L'ARCEP et la régulation des interconnexions

Internet est constitué de réseaux autonomes (AS), interconnectés par des Internet Exchange Points (IXP), ou PEX, pour Peer Exchange. Orange, Free, tous les opérateurs, des entreprises, des administrations, disposent de leur AS. Tout ce petit monde s'échange des volumes de trafic. Pour schématiser, quand les volumes s'équilibrent, il n'y a pas de problème, on ne se facture pas, on se tape dans la mimine et l'interconnexion est un échange de bons procédés. Le gros problème aujourd'hui, c'est que la majorité des contenus, et encore plus depuis qu'HADOPI qui a tué le peer to peer, l'internaute va les chercher là où il se trouvent. C'est à dire outre-Atlantique. Ce qui donne lieu à des situations cocasses :

L'ARCEP publie régulièrement une étude sur la performance des FAI. La méthodologie utilisée est assez critiquable. Elle se borne en gros à demander aux FAI si leur Internet fonctionne bien, puis elle publie un rapport pour expliquer que tout va bien. En attendant la France est toujours dans le peloton de queue du déploiement du FTTH.

Difficile il est vrai pour l'ARCEP de mettre son nez dans les IXP. Elle a d'ailleurs récemment tenté de le faire au LINX, un IXP localisé à Londres et concentrant pas moins de 400 gros opérateurs qui peerent (échangent du volume de données) allègrement. L'ARCEP voulait collecter quelques informations relatives aux accords de peering (les accords qui régissent les termes d'échange des volumes de trafic entre opérateurs). La requête de l'ARCEP au LINX, présentée sous forme de questionnaire visait donc à obtenir des informations sur des accords entre opérateurs délivrant des services en France... qui ne sont pas forcément basés en France. Et c'est là que ça bloque. LINX refuse en toute logique de fournir  à l'ARCEP des données relatives aux opérateurs non localisés en France en reconnaissant le vide juridique autour de cet environnement par nature globalisé, mondial, interconnecté, interdépendant... Vous pouvez télécharger la réponse de LINX à l'ARCEP ici (PDF). On se demande du coup si l'ARCEP ne met pas un certain entrain, à "mettre son nez là où il n'y a pas de problème". Et ça, ce n'est pas Reflets qui le dit, mais un gros fournisseur de service d'origine américaine.

Petits arrangements entre amis

L'ARCEP selon notre source, serait aller gratter du coté où elle était assurée de ne pas avoir de réponse à donner.

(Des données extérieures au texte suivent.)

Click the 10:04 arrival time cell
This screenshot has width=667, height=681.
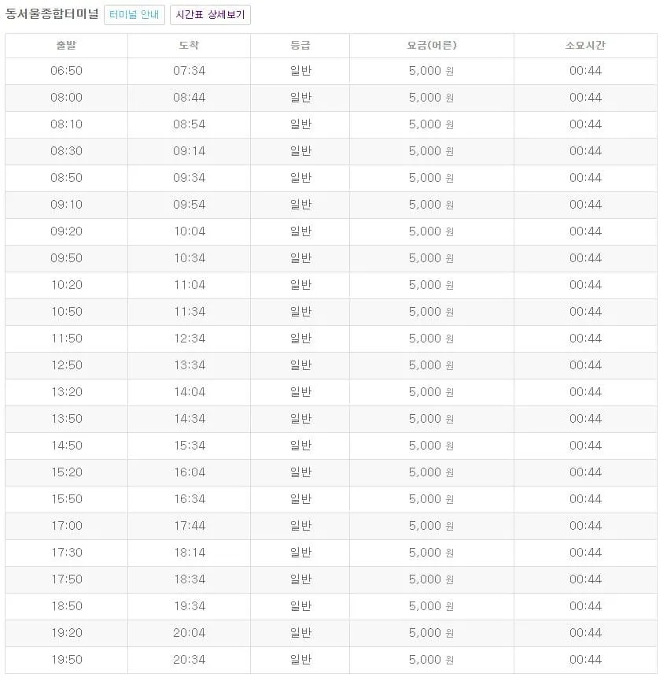pos(189,231)
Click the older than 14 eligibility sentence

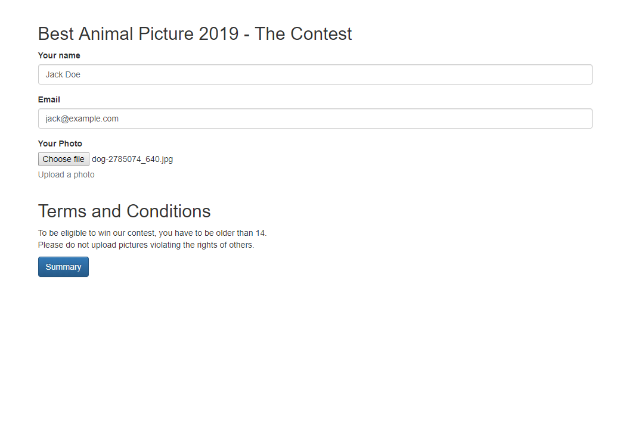click(x=152, y=233)
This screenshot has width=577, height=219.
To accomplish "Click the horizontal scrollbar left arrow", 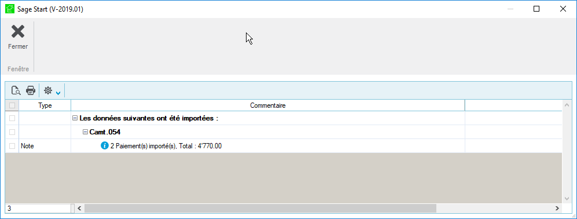I will (x=79, y=209).
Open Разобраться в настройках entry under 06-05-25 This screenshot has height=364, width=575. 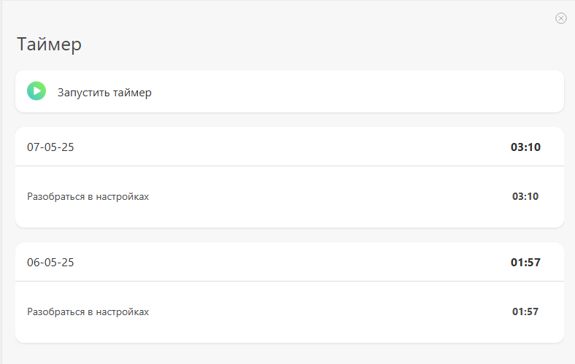tap(88, 312)
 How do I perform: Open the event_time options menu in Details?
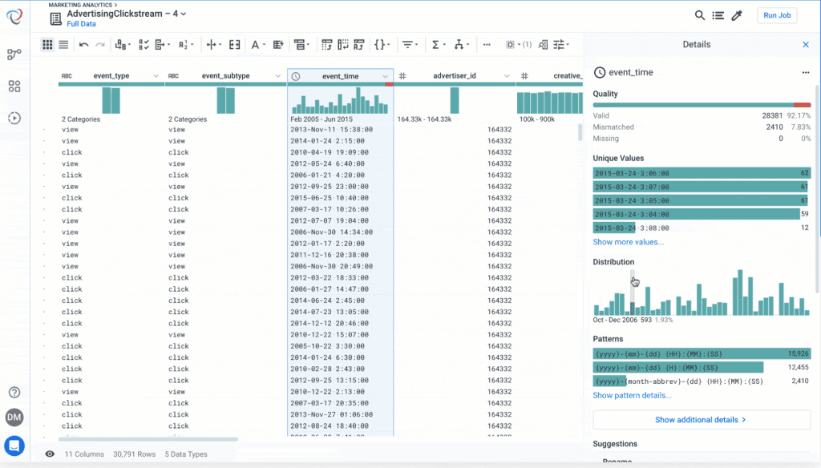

Au seul niveau français, il y aurait bien des tentatives d'entente sur les prix et conditions entre opérateurs, dont une assez récente impliquant l'opérateur historique qui aurait démarché tous les FAI pour mutualiser les accords avec les CDN. Free aurait été sur le point de signer mais se serait rétracté sentant un mauvais coup avec la médiatisation de l'affaire dont nous parlions plus haut entre Cogent et Orange. SFR des côté aurait refusé qu'Orange régisse l'interconnexion pour tout le monde par le biais de son point d'entrée, Opentransit. Tout ceci est bien évidemment à prendre au conditionnel, les opérateurs ne sont pas spécialement locaces sur la question. D'ailleurs, on sent bien que tout ce qui touche au peering, en France comme ailleurs, c'est plutôt l'omerta.

Dans la réponse du LINX à l'ARCEP, on apprend que moins de 0,5% des accords ont fait l'objet d'un contrat écrit, soit 698, le reste, soit 141 512, sont des "handshake agreements", soit des accords "poignée de main". Les accords qui régissent ces relations entre opérateur sont donc opaques par défaut, et LINX de renvoyer la balle en expliquant qu'ajouter un formalisme à cette pratique induirait un coût administratif supplémentaire... le coût de la professionnalisation et de l'information des internautes sur les FAI ?

Mais l'ARCEP peut elle être compétente sur des pratiques assimilables à des accords commerciaux internationaux ? Avons nous besoin d'un gendarme des interconnexions au niveau européen, capable de contraindre les opérateurs à faire la lumière sur leurs accords afin que les internautes puissent, en toute liberté, choisir celui qui conviendra le mieux à son utilisation ? La réponse est complexe, mais avant de remonter

Dis moi avec qui tu peer je te dirai si ça rame

Tous les FAI ne jouissent pas de la même interconnexion, ces accords sont avant tout commerciaux. Les victimes de ces accords ou de ces manques d'accords font qu'au final, ce sont les internautes. Pratiquer des prix bas pour accéder à Internet a forcement, un jour où l'autre un impact sur la qualité de l'interconnexion avec tel ou tel transitaire ou tel ou tel réseau abritant des contenus. Il faudra, un jour lever le voile sur ces secrets qui n'ont pas lieu d'être, l'absence de contrôle et de régulation est issue des vielles pratiques d'Internet, celles où Internet était encore un réseau relativement symétrique où on pouvait se taper dans la main pour peerer avec le voisin. Evidemment, la solution idéale serait que l'Europe arrive à rétablir une certaine symétrie des échanges... ou prier pour que Google vienne installer des datacenters vers chez nous, mais ça c'est pas demain la veille.